La musica preferita agisce come l’LSD.
6 Febbraio 2017 da dagata
La musica preferita agisce come l’LSD. Secondo uno studio dell’Università di Zurigo entrano in azione nel cervello gli stessi recettori cui si legano le sostanze allucinogene
I ricercatori dell’università di Zurigo, coordinati da Katrin Preller, hanno scoperto che se attribuiamo un significato particolare a una canzone o a un odore, questo accade perché entrano in azione nel cervello gli stessi recettori cui si legano le sostanze allucinogene, come l’LSD. Il risultato dello studio è stato pubblicato sulla rivista Current Biology. La scoperta è stata possibile grazie a un esperimento, condotto su un gruppo di volontari, che ha indagato come l’LSD influenza il modo in cui si percepisce l’ambiente e si attribuisce un significato alle cose. Nell’esperimento, ad alcuni volontari è stato dato l’LSD, seguita da un farmaco chiamato ketanserina che ha bloccato la capacità dell’LSD di agire sui recettori dell’ormone del buon umore, cioè la serotonina; ad altri è stato dato invece un placebo. Dopo l’assunzione di queste sostanze è stato chiesto ai partecipanti di ascoltare alcune canzoni ed è stato scoperto che i brani musicali che in precedenza, per i partecipanti, erano privi di significato, ne hanno assunto uno particolare sotto l’effetto dell’LSD. Tale effetto però è diminuito quando i partecipanti hanno assunto il secondo farmaco.
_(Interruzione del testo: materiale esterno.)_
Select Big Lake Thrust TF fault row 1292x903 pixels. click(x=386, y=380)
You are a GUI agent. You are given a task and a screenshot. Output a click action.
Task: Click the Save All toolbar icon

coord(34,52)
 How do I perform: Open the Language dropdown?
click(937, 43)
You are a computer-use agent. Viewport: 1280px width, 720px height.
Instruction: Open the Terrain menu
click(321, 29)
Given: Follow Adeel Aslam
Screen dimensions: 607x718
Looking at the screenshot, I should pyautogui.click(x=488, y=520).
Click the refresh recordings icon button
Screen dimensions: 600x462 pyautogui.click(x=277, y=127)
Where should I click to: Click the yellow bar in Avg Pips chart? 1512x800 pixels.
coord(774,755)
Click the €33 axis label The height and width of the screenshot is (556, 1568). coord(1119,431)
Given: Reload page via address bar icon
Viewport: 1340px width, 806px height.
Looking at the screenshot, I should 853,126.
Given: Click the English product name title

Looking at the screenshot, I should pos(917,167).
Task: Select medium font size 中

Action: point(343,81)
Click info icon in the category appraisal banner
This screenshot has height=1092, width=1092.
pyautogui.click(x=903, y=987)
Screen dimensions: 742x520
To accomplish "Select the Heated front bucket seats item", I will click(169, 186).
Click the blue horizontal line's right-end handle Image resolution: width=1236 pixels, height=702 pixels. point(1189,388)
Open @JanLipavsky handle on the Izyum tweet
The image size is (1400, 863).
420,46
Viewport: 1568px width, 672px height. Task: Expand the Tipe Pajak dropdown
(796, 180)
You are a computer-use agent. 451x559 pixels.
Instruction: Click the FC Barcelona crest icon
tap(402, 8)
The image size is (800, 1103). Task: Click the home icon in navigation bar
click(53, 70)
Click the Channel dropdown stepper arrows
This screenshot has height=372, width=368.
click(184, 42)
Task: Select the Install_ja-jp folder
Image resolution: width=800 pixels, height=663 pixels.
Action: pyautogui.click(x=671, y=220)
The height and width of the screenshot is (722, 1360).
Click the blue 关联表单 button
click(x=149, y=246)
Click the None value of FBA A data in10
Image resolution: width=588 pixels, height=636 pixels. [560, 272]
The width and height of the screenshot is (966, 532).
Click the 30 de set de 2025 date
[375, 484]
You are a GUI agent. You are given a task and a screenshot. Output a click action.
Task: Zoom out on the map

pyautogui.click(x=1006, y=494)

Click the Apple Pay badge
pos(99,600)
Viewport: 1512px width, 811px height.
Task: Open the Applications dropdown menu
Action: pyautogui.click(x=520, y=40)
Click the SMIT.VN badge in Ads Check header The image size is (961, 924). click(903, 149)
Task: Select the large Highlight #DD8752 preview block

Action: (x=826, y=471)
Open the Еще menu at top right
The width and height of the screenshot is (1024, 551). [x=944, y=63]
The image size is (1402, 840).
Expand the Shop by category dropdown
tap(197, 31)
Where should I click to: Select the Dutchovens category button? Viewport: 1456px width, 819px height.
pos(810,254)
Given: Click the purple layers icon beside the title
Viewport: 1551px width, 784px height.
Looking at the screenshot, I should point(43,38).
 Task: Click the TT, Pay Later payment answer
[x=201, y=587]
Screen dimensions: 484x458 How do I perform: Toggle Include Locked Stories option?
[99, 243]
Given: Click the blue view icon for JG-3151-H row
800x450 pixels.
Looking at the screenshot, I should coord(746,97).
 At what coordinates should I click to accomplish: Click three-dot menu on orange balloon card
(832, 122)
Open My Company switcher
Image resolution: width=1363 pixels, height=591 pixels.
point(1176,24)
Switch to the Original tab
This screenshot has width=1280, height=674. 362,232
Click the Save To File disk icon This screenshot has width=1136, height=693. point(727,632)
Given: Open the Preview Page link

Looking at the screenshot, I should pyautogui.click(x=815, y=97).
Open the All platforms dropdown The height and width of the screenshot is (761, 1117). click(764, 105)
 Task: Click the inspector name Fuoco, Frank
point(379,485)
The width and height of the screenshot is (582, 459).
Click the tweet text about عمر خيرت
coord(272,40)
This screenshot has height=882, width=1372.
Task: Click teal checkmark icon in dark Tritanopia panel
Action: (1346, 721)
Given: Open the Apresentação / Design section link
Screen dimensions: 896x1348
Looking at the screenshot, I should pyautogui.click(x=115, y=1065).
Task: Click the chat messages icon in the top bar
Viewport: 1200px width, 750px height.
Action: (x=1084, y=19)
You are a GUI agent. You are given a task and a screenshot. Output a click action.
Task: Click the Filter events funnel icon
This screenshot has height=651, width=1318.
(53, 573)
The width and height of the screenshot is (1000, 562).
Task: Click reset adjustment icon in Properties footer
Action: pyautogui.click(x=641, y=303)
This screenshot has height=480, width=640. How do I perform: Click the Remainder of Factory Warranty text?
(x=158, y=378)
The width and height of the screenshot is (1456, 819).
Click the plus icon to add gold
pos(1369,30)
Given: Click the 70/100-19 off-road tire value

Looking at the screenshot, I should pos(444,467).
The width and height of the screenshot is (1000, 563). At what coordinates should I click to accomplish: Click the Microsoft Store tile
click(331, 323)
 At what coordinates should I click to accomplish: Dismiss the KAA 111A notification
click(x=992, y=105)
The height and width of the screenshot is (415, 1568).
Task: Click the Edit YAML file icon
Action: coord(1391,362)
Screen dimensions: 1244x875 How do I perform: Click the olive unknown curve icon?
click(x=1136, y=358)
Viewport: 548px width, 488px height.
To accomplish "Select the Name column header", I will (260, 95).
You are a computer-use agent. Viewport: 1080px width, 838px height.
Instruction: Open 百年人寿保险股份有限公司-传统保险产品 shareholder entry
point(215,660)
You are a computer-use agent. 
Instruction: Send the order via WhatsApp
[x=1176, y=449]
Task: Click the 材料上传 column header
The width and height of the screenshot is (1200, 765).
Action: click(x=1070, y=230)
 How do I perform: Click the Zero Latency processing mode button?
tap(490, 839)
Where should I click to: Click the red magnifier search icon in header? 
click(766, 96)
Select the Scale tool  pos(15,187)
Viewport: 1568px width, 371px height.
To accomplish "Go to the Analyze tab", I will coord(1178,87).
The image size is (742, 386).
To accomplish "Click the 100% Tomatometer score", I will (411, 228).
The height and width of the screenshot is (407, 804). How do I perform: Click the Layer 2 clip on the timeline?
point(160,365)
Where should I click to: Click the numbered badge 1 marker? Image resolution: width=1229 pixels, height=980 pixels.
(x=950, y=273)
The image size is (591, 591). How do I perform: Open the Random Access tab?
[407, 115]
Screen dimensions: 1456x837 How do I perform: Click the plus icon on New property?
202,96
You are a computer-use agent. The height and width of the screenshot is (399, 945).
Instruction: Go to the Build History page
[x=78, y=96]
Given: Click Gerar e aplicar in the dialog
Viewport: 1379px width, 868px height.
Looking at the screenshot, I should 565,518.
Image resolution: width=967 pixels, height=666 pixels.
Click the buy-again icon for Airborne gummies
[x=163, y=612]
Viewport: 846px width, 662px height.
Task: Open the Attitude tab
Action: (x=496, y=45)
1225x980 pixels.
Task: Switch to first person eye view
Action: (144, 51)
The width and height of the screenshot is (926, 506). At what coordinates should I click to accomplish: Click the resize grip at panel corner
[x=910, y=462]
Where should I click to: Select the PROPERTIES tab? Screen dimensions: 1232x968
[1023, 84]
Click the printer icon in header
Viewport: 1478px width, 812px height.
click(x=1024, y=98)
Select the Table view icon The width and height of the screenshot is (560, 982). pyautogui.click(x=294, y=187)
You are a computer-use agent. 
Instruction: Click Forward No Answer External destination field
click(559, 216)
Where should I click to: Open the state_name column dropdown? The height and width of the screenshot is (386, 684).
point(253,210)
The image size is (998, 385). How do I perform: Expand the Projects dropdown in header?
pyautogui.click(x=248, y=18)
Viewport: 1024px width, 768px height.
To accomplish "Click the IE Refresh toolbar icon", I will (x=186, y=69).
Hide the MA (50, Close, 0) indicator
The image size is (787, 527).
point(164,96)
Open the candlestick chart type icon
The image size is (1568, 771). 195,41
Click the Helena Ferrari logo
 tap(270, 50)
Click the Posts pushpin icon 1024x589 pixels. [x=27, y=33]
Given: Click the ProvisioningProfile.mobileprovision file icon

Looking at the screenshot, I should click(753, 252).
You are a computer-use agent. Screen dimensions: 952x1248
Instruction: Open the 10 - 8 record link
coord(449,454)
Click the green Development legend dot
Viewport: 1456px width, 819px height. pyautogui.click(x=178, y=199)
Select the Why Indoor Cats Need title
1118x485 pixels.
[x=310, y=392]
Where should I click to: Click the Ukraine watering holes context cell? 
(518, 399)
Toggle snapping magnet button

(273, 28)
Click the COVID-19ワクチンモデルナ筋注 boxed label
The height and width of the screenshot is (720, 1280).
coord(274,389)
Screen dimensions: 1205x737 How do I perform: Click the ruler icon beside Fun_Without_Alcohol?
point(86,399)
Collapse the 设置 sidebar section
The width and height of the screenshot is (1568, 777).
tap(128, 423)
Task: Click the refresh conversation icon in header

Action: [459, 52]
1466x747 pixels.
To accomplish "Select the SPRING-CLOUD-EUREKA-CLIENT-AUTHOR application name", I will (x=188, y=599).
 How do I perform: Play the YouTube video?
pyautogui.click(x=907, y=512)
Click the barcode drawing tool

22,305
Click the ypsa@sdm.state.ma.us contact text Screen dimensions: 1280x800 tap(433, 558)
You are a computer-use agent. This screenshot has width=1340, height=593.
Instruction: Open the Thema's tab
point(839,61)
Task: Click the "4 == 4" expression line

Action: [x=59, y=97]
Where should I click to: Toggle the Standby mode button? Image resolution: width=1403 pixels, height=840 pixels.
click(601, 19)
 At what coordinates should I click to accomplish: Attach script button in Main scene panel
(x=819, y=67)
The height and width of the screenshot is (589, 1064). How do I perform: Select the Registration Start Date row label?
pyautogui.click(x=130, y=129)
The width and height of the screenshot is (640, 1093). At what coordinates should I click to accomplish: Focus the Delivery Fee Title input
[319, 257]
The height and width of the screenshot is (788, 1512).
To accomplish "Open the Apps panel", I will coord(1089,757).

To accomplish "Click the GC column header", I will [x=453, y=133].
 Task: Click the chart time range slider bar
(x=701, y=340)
Questo, inoltre, ha anche cancellato gli effetti psichedelici noti dell’LSD su stato di coscienza, umore, e ansia. «Ora – ha osservato Preller – sappiamo quali regioni del cervello e quali recettori sono coinvolti quando percepiamo il nostro ambiente come significativo».I ricercatori hanno così scoperto che il significato speciale che si attribuisce alle cose è legato agli stessi recettori che si legano all’LSD e, grazie alle immagini ottenute con la risonanza magnetica, è stato visto che il meccanismo coinvolge le strutture della linea mediana del cervello, che sono le stesse coinvolte nell’esperienza legata al significato che si dà a se stessi. La scoperta, spiega Giovanni D’Agata presidente dello “Sportello dei Diritti”, potrebbe aiutare a mettere a punto nuove cure per il trattamento di malattie psichiatriche o fobie, che causano anomalie nel significato che si dà alle cose.